I don't know why a majority of people think that feeding raw is "cheaper" than kibble--it shouldn't be "cheaper" than kibble if you are feeding your dog quality raw food, meaning food fit for human consumption--where the cost benefit comes in IMHO is when you spend as much or even more on raw and then you are saving on vet bills so really feeding raw is not "cheaper" than kibble and in fact can be more time consuming but the benefits, over a longer period of time, more than likely outweigh the risks.....


----------



## Dakota Spirit (Jul 31, 2007)

JohnnyBandit said:


>


I don't really have anything to add to the conversation, I just wanted to say that your guy is one *handsome* ACD. Love the name too


----------



## JohnnyBandit (Sep 19, 2008)

Dakota Spirit said:


> I don't really have anything to add to the conversation, I just wanted to say that your guy is one *handsome* ACD. Love the name too


Thank you.... He is my bud.... His registered name is Call Me Work N Some Magic



RawFedDogs said:


> You are going to a lot of vitamin C trouble for nothing.  Dogs don't need Vit C in their diet at all.

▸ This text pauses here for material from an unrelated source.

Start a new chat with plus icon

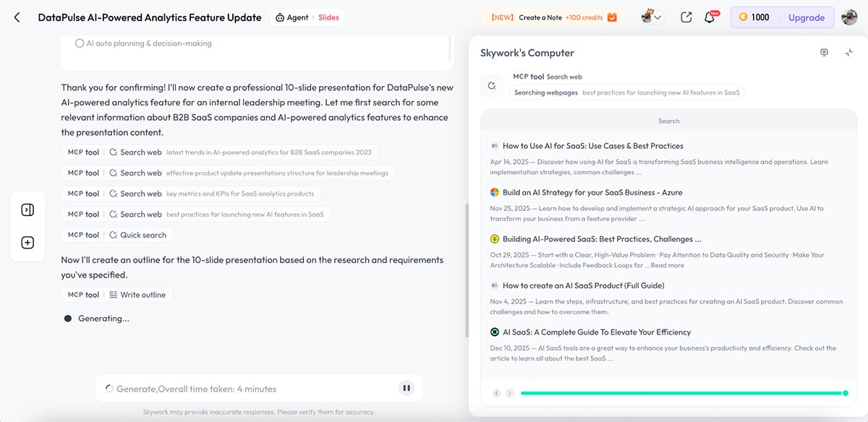[x=27, y=243]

They make all they need in their liver. Humans and hamsters are the only mammals that don't have the ability to create Vit C internally. If you feed them Vit C in the diet, it gets excreeded almost immediately.

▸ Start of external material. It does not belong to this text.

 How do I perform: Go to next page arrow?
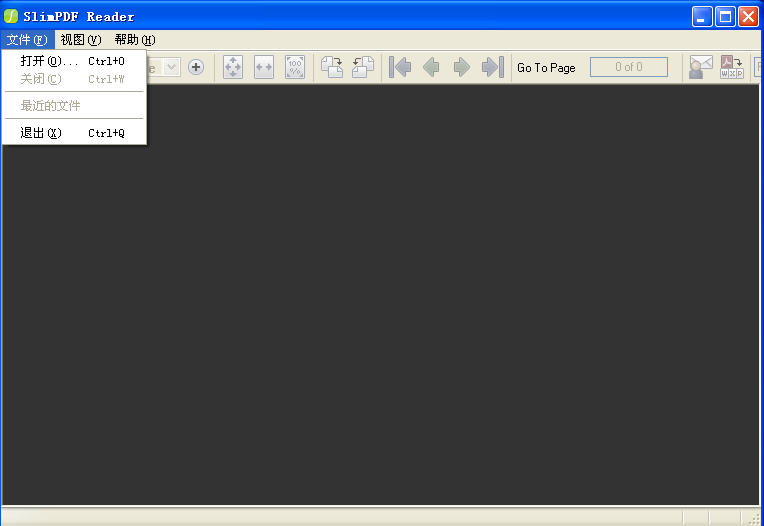462,67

On the vitamin C issue...... Growing up, we had working cow dogs (mostly Catahoulas) bird dogs, and free running hounds. My grandfather always dosed his dogs with vitamin C during the time the year when they were working hard. His dogs worked harder, longer, and recovered faster than other dogs in our group.


----------



## RawFedDogs (Jun 22, 2008)

JohnnyBandit said:


> When I have seen livestocked killed by feral dogs or coyotes, the stomachs are often eaten.


Yes, they are eaten but only after the contents have been shaken out. I feed my dogs whole rabbits from time to time and they sometimes catch wild rabbits. After they are finished eating all that is left is a neat little pile of intestines and stomach contents strewn around the area. They sissor open the stomach with thier back teeth and shake the contents out.

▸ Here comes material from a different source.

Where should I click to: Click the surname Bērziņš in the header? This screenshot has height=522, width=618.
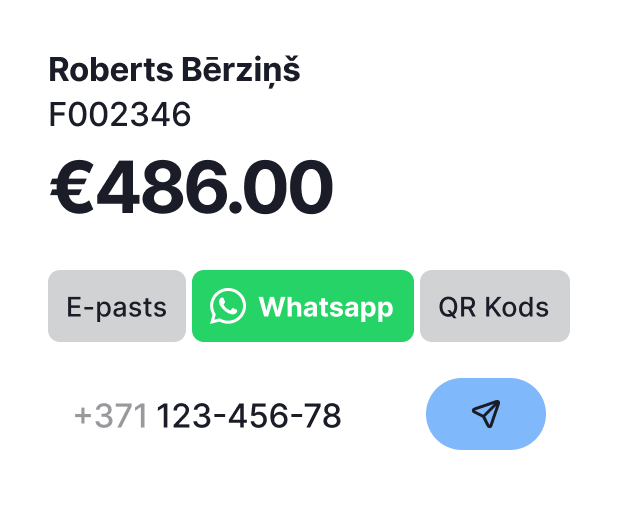(x=241, y=70)
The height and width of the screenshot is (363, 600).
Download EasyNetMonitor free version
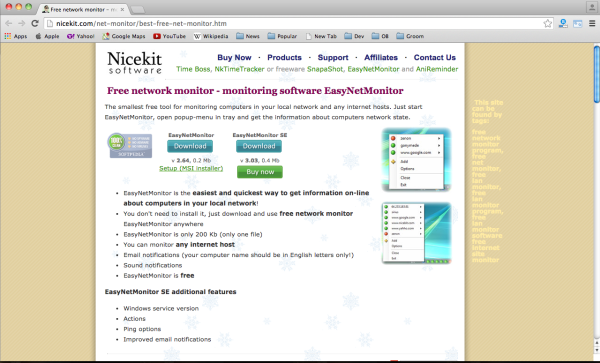click(x=190, y=146)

It's the same with wolves and their kills. It is a normal happening. Most raw feeders I have talked to who feed whole prey report the same thing. I have talked to a few whose dogs eat the stomach with contents but that is the exception to the rule.



Ginny01OT said:


> I don't know why a majority of people think that feeding raw is "cheaper" than kibble--it shouldn't be "cheaper" than kibble if you are feeding your dog quality raw food, meaning food fit for human consumption--where the cost benefit comes in IMHO is when you spend as much or even more on raw and then you are saving on vet bills so really feeding raw is not "cheaper" than kibble and in fact can be more time consuming but the benefits, over a longer period of time, more than likely outweigh the risks.....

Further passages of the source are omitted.